### BRANO CITATO
<<<<
Story of Speed è una rubrica realizzata in collaborazione con NIKE in cui celebriamo il diciottesimo anniversario di Mercurial, la scarpa che più di ogni altra ha innovato l’idea di design applicata al calcio, scarpa da sempre associata alla velocità. Per questo la rubrica è dedicata ad alcuni giocatori che hanno fatto della rapidità uno dei principali punti di forza.
Se aveste di fronte il Ronaldo tredicenne che, si dice, ha segnato 166 gol in una stagione e non ha idea di cosa lo aspetta nella vita, come descrivereste la sua carriera futura?
Lo mettereste in guardia dal dolore? Gli direste una cosa tipo: "Diventerai incredibile e i tuoi allenatori si metteranno le mani tra i capelli guardandoti segnare, poi, però, prima di maturare completamente ti infortunerai al ginocchio e non tornerai mai più quello di prima"?
Oppure provereste a mettere in evidenza l’aspetto positivo della cosa? "Avrai pochi anni per esprimerti al massimo, ma avrai una carriera lunga e soddisfacente e in quei pochi anni in cui sarai nel pieno delle tue capacità riuscirai a cambiare il calcio per sempre".
Mh. Entrambe le versioni sarebbero difficili da capire per un ragazzo così piccolo. Pensandoci, forse sarebbe meglio non dirgli niente, perché qualsiasi cosa gli dicessimo rischieremmo di cambiare il corso degli eventi. E rischieremmo di perdere anche quello che abbiamo avuto la fortuna di vedere.
Che Ronaldo ha cambiato il calcio contemporaneo è un’informazione che abbiamo registrato negli strati più profondi della nostra memoria anche se, per forza di cose, è difficile rendersi conto che la storia sta cambiando nel momento stesso in cui cambia. Ma, adesso che sono passati quasi vent’anni, in che momento Ronaldo ha cominciato a cambiare la storia?
Questa è forse la domanda più difficile di tutte a cui rispondere quando si parla di Ronaldo. Guardando indietro, alle stagioni precedenti a quelle interiste (nella prima era già pienamente maturo, nella seconda si è infortunato), si vede bene che Ronaldo era “fenomenale” praticamente dall’inizio.
Ecco delle prove.
>>>>
### RIGHE
<<<<
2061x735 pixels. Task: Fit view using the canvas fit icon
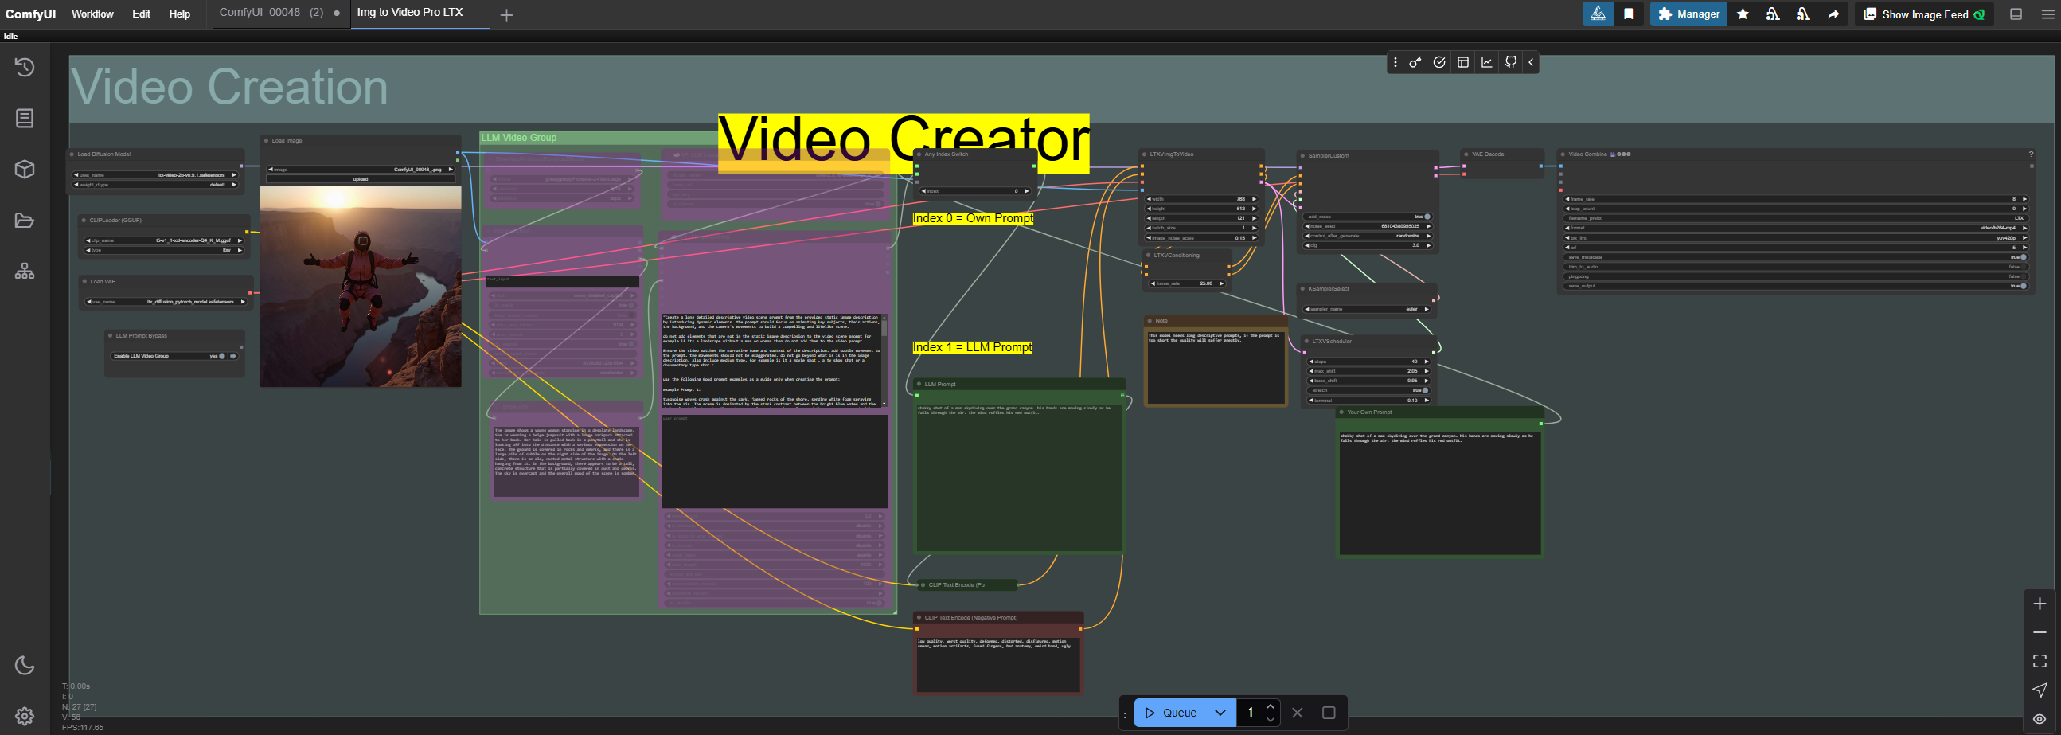(2039, 661)
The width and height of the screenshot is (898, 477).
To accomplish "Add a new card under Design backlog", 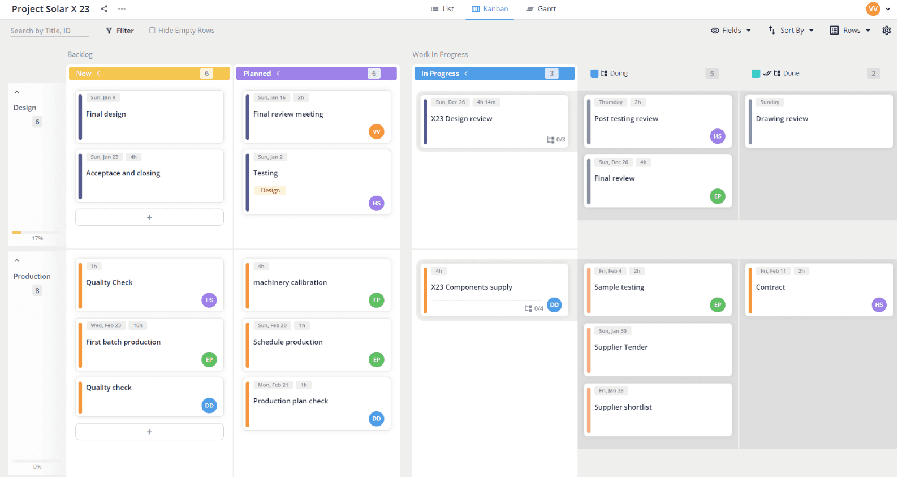I will point(149,217).
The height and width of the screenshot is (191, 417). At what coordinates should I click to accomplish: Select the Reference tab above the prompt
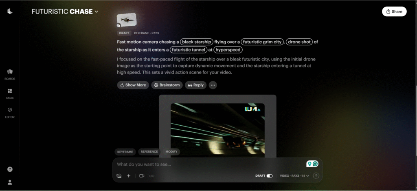click(149, 152)
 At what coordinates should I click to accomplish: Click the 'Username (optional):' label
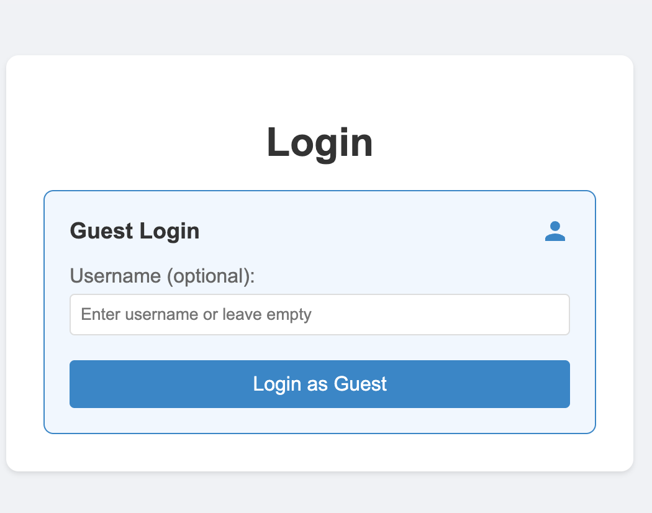click(162, 276)
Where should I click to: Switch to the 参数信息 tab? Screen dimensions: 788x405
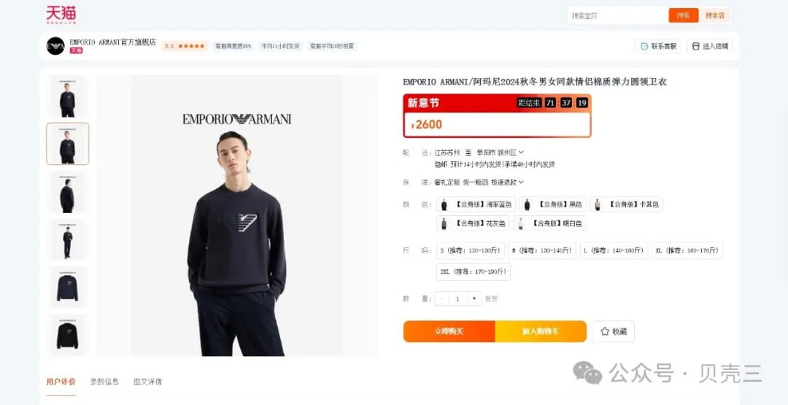(x=104, y=382)
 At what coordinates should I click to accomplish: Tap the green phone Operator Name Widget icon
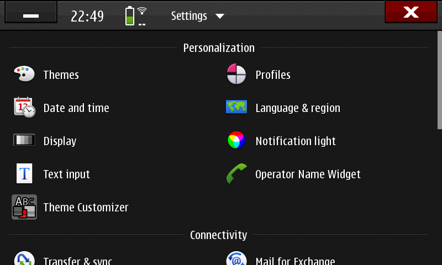coord(236,173)
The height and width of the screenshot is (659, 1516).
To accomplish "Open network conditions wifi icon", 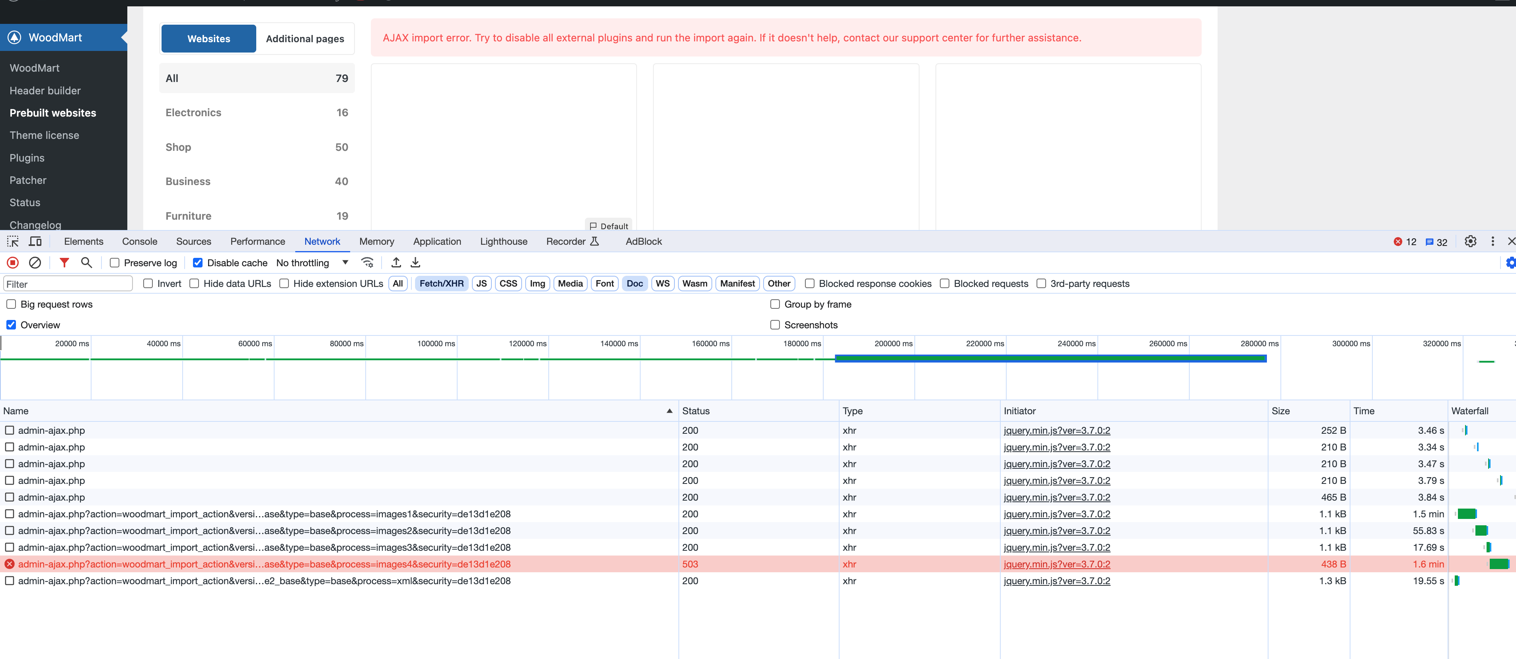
>>>>
### COMPITO 1
Risponda alle seguenti domande sul brano citato.
(a) Quale anniversario di Mercurial celebra la rubrica?
(b) Quanti gol avrebbe segnato in una stagione il Ronaldo tredicenne?
(c) In quale delle due stagioni interiste Ronaldo si è infortunato?
### COMPITO 2
Elenchi, senza ripetizioni, tutti i nomi propri presenti nel brano citato.

### RISPOSTA 1
(a) Il diciottesimo.
(b) 166.
(c) Nella seconda.

### RISPOSTA 2
Story of Speed, NIKE, Mercurial, Ronaldo